§ TEXT EXTRACT:
Sarah Crowe is the acclaimed winemaker at Yarra Yering, one of the Yarra Valley’s most prestigious wineries. Since joining Yarra Yering in 2013, she has elevated the winery’s reputation, crafting elegant, expressive wines that honor the region’s terroir. Read more about Sarah in my new Interview with Winemaker Sarah Crowe of Yarra Yering.
Was there a moment that you remember when you knew that you wanted to be a winemaker?
It wasn’t something I ever set my mind to. I studied viticulture and only went into the winery to help with harvest. I loved the work in the winery, the physicality of it and working with nature and a raw product that you put through fermentation and you make a delicious (hopefully) drink. I ended up staying in the winery and after about 2 years I was having my performance review and the Senior Winemaker said “I think we should formalize what you have become and call you Assistant Winemaker”. I hadn’t really thought about it until that moment. I was just enjoying the work, I was inquisitive but also hard working. That was when I realized, this was what I was now.
What was your first wine job?
My first career was horticulture and I thought how different can viticulture be? So, I went to work in the vineyard at Brokenwood for a while just to see what it was like. Cold in winter and hot in summer sums it up! As someone who switched into winemaker later in your career, how were you taught? On the job mostly or that was the most valuable. I studied a Bachelor of Applied Science in Viticulture, the formal science part of winemaking was more observational than theory. My early years at Brokenwood exposed me to many wines of the world; Australian and International, and I was lucky enough to have a lot of conversations with some of Australia’s most renowned winemakers when they visited.
As a winemaker you taste (and spit) lots of wine, what wine do you feel bad about spitting because you love it so much?
That never crosses my mind really. I’m more likely to spit out water accidentally, it’s almost a reflex action. I sometimes swirl my water out of habit. If I had to choose one it would be sparkling because the bubbles actually make spitting more difficult.
What was one of the biggest mistakes you have made in your winemaking career?
I once pumped a wrong barrel into a blend, it meant we didn’t bottle that wine as a single vineyard wine. I was devastated. You only do that once.
Who has been the most influential mentor in your career?
It would have to be PJ Charteris. He has his own wine brand today; Charteris Wines. He was the Senior Winemaker at Brokenwood and took a young cellar hand and made her his Assistant Winemaker. At the time he had other, more qualified options in front of him. We are indifferent states now but keep in touch
regularly, we were talking just yesterday about our respective harvests and how they were going.

§ SUPPLIED MATERIAL:
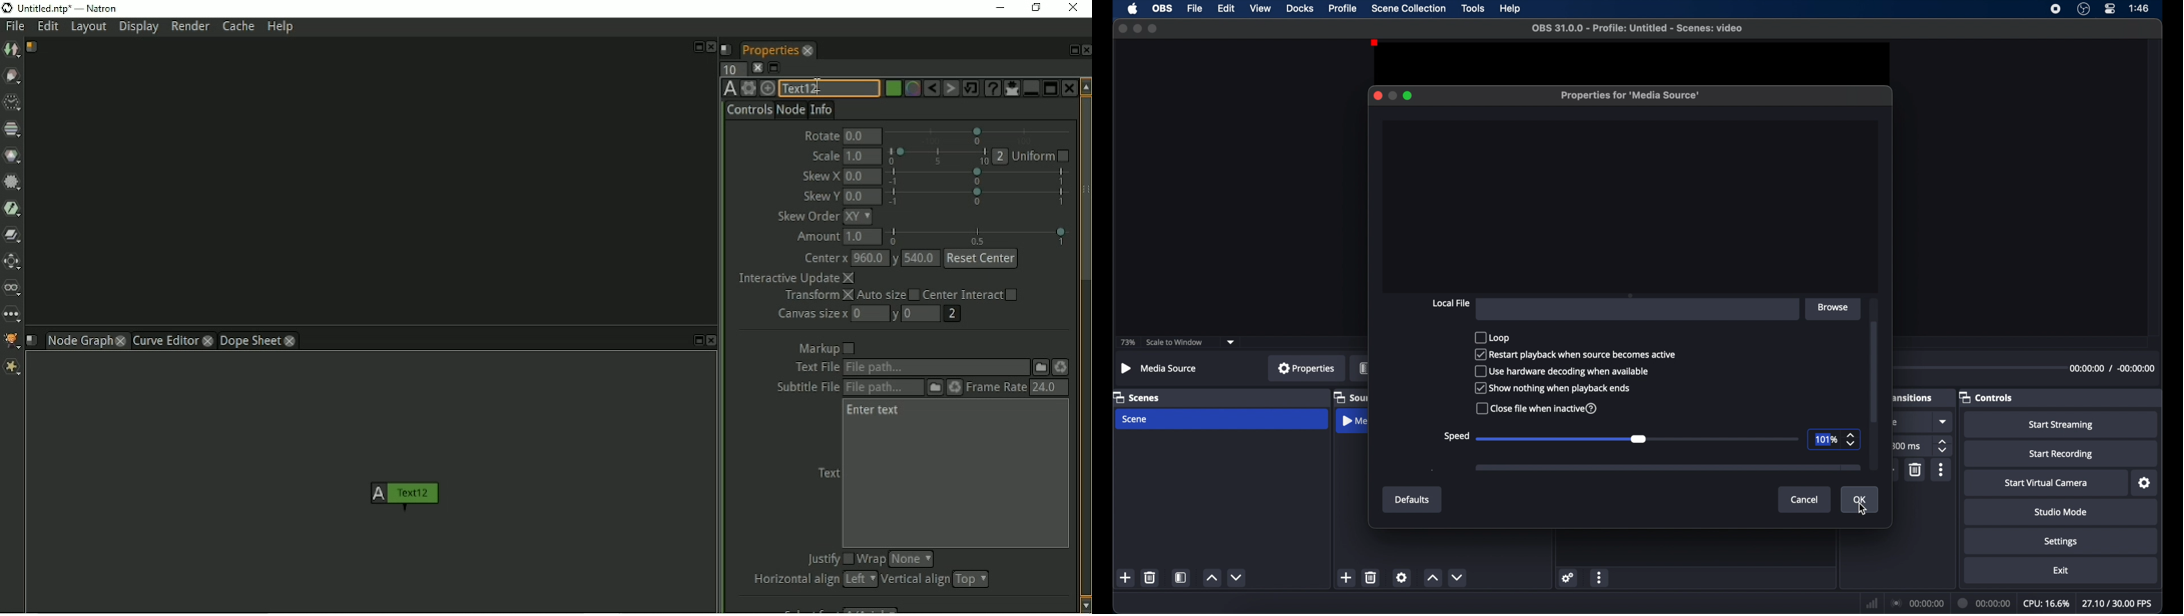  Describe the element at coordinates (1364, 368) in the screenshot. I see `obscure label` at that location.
...
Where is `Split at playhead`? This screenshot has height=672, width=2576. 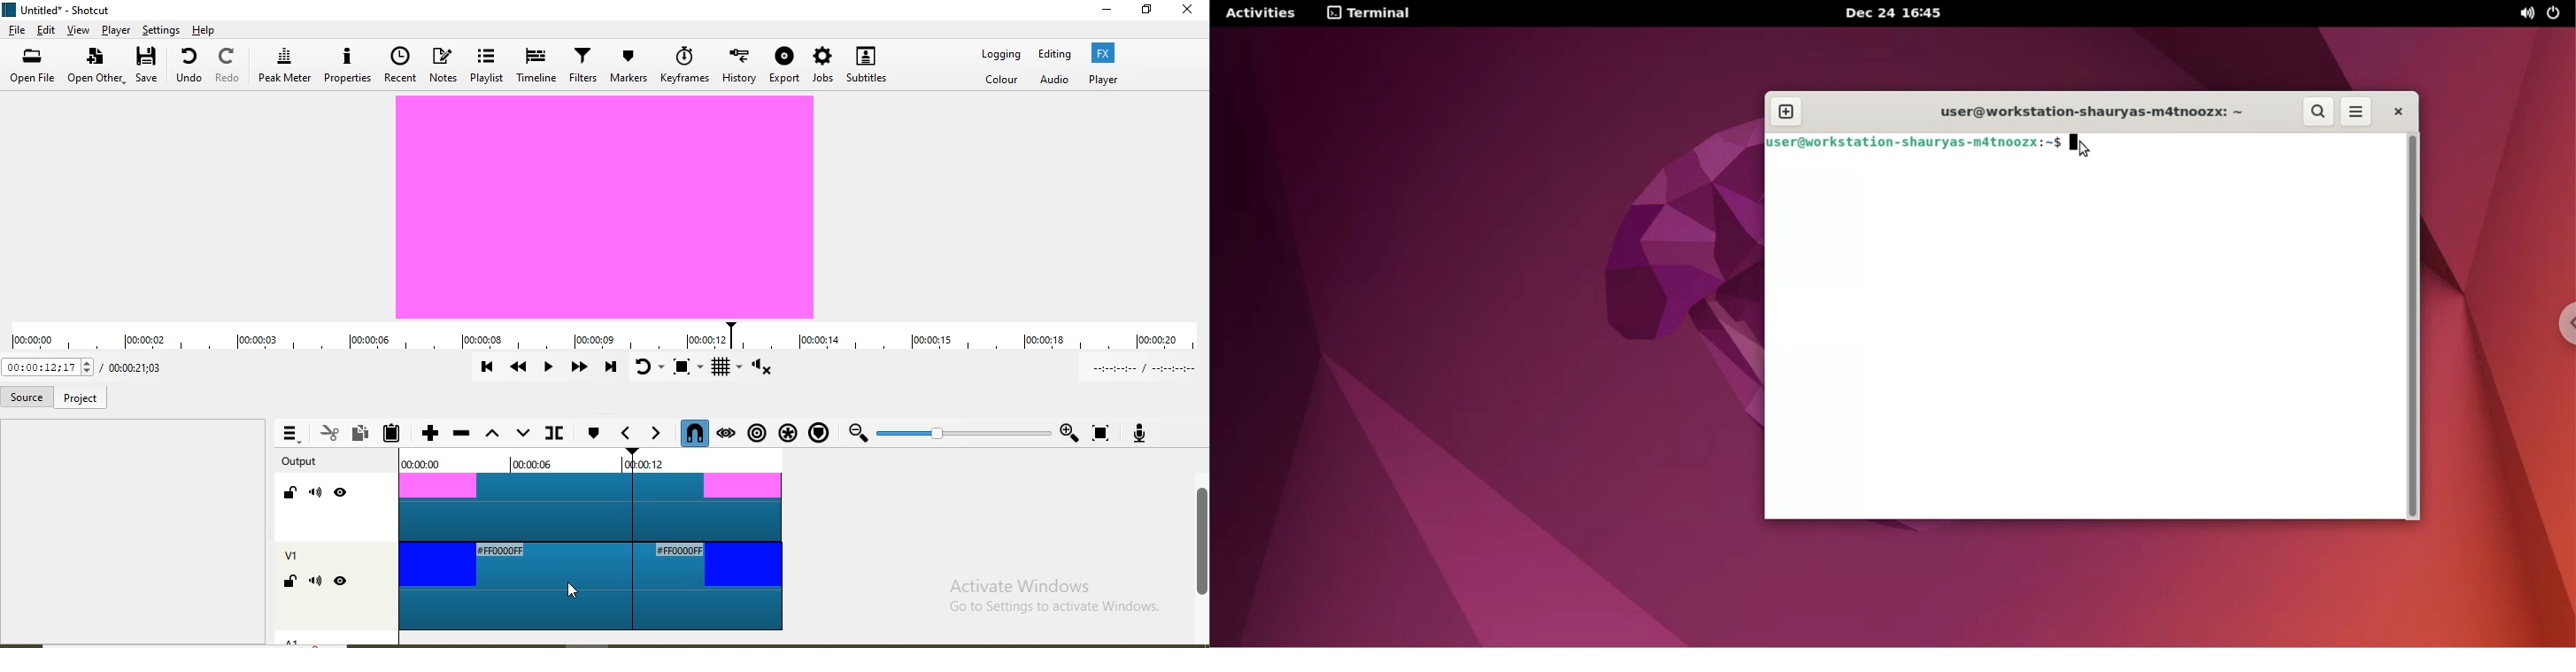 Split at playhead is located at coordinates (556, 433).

§ WHAT YOU SHOULD DO: Please list every winery or wine brand named in the Sarah Crowe interview.

§ TASK OUTPUT: Yarra Yering, Brokenwood, Charteris Wines